A8:在《User guide for mapping-by-sequencing in Arabidopsis》中,作者对混池个体数以及测序深度对候选基因数量的影响进行了评估。结果显示,当子代个数超过30个,测序深度大于30X之后,定位出候选基因的数量趋于稳定。同时基于多篇文献的报导,推荐个体数≥30个/池,测序深度:每个亲本≥20X,每个子代池≥30X。
Q9:看分析结果时应该关注哪些信息?
A9:1、定位区间的大小,当定位区间过大时,可以在BSA定位区间内找些SSR、SNP或者InDel标记,进行局部作图,可以有效的缩小定位区间。

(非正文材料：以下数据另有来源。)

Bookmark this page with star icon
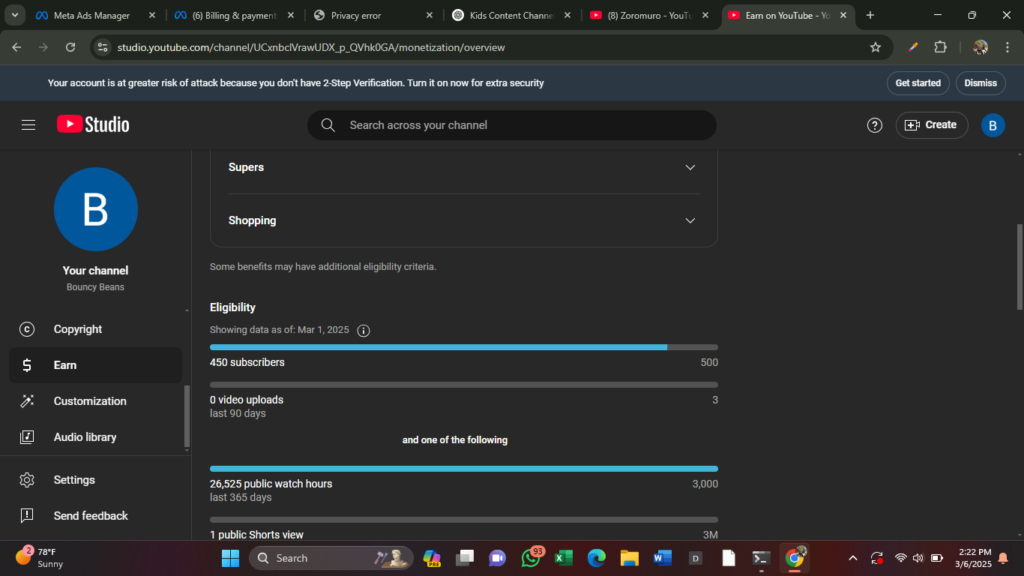This screenshot has width=1024, height=576. [876, 47]
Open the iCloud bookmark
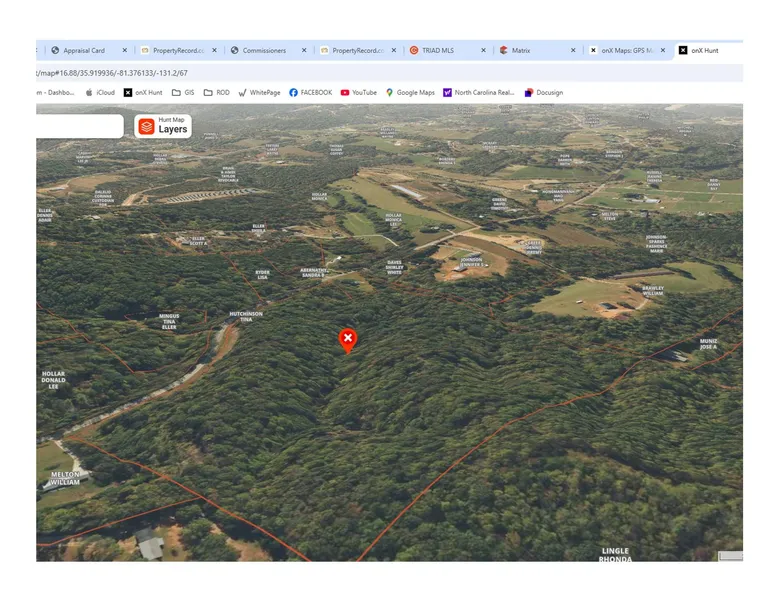 coord(100,92)
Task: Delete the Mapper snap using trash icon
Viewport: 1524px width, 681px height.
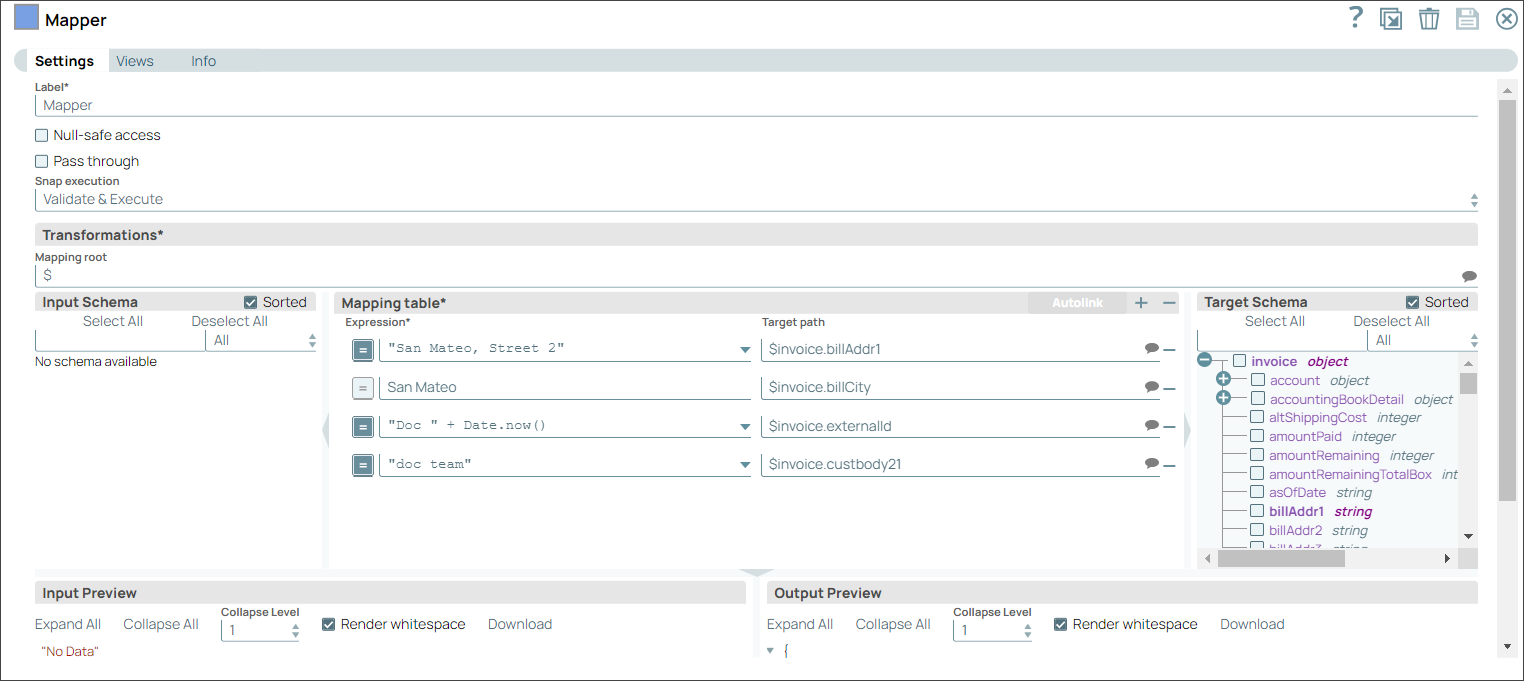Action: point(1429,18)
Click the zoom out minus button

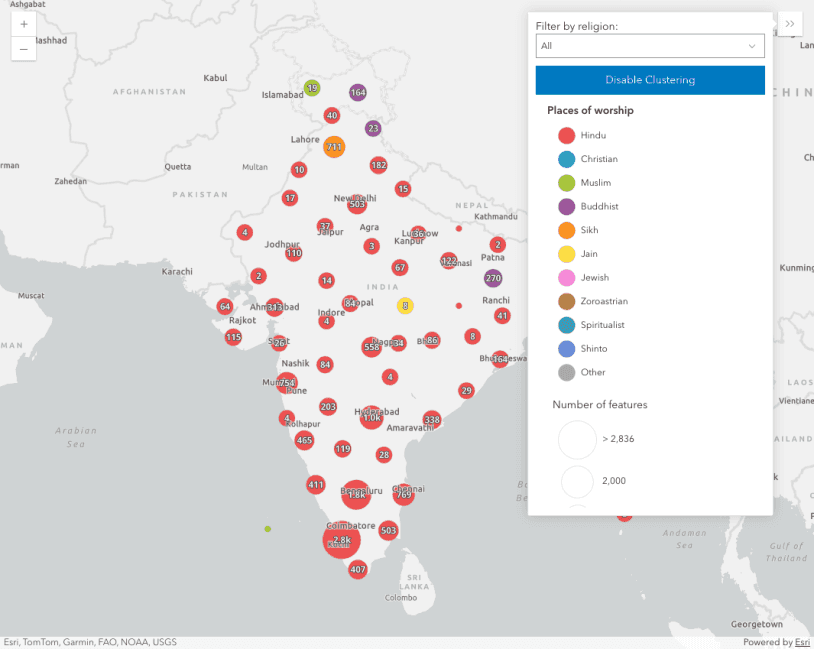(x=24, y=48)
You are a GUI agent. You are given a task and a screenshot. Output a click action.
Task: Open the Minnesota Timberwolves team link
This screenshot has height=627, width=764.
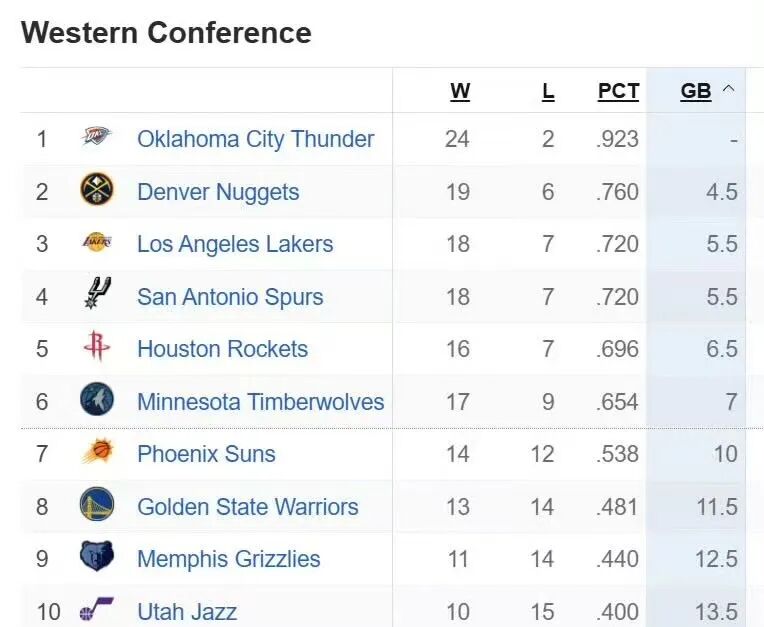click(260, 402)

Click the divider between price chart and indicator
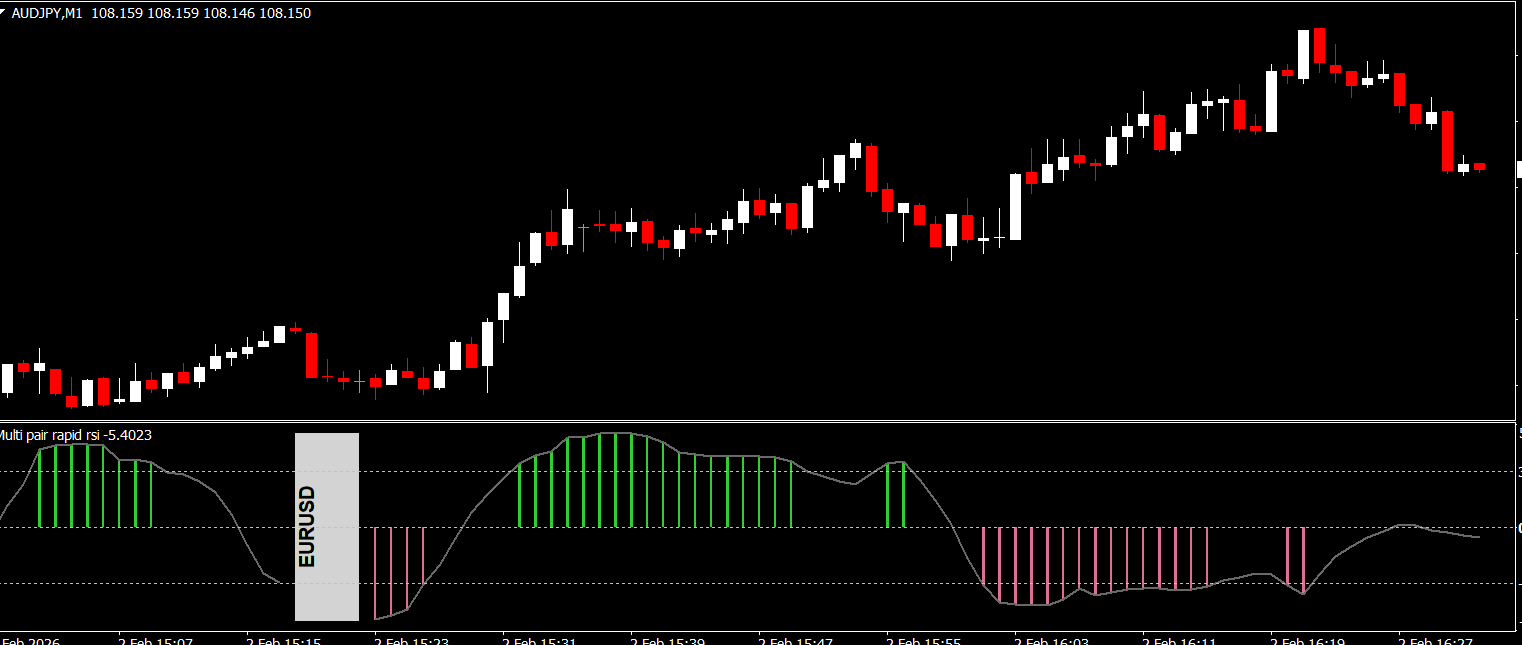[x=760, y=421]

2、关注定位区间内snp-index为1的位点,这些位点在两个极端混池中呈现性状关联;
3、关注定位区间内发生非同义突变的位点,氨基酸的突变可能导致所在基因功能的变化;
4、关注定位区间内注释为终止密码子的位点,提前产生终止密码子,可能导致蛋白功能性质的改变;
5、关注定位区间上下游区域的突变,因为候选区间的产生与分析时所选取的各种参数有关,在找不到合适的位点时,可以往候选区间上下游区域进行查找。
Q10:定位不到区间或定位效果差的可能原因有哪些?
A10:1、表型鉴定出现错误或偏差,性状本身由于易受环境影响,导致鉴定不准确,影响混池效果;
2、子代群体数量过少,混池单株数过少,影响最后定位效果;
3、选取的材料性状不够极端,使得最后定位区间较大;
4、没有测亲本序列,直接用研究物种参考基因组,亲缘关系远,出现大量假阳性;
5、研究物种或品系为高杂合,DNA池中存在多种基因型,导致SNP检测和基因型频率计算可靠性降低;
6、研究的数量性状由微效多基因控制,会导致出现多个△SNP-index相似的区间。